*** Material provided ***

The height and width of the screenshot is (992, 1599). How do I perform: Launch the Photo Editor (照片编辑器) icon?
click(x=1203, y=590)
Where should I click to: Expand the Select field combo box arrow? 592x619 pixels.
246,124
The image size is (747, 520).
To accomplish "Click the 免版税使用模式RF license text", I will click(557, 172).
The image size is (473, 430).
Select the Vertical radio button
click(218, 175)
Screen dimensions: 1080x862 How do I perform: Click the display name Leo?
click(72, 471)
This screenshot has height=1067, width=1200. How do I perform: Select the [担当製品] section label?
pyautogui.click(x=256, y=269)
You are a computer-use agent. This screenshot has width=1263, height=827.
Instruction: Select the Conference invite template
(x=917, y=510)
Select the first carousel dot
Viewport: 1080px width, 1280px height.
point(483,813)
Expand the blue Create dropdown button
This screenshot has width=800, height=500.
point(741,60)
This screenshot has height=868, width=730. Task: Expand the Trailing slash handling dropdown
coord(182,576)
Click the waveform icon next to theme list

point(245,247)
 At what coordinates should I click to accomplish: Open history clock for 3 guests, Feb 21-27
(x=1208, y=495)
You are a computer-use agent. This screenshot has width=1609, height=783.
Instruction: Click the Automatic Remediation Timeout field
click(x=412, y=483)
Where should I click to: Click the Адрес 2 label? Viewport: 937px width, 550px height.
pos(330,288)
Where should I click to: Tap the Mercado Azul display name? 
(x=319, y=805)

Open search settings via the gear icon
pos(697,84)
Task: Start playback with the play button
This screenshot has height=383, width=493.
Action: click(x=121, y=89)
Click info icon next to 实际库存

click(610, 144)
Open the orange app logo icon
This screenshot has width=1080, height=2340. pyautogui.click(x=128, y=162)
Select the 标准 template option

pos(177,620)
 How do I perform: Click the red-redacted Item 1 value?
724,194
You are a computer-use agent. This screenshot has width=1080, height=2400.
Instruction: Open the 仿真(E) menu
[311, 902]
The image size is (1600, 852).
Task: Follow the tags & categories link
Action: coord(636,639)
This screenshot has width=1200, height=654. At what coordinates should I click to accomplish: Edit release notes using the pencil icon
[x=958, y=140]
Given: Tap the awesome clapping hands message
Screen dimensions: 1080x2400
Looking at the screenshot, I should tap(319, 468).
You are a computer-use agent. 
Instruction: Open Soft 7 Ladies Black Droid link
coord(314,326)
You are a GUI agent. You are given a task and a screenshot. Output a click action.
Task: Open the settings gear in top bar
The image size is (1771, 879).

***

Your objective:
Among the lines of the data above, find those with the word "computer" and show them.

Answer box:
You are a computer-use agent. This screenshot has width=1263, height=827.
You are a computer-use agent. This screenshot has width=1609, height=783.
You are a computer-use agent. This screenshot has width=1080, height=2400.
You are a computer-use agent. 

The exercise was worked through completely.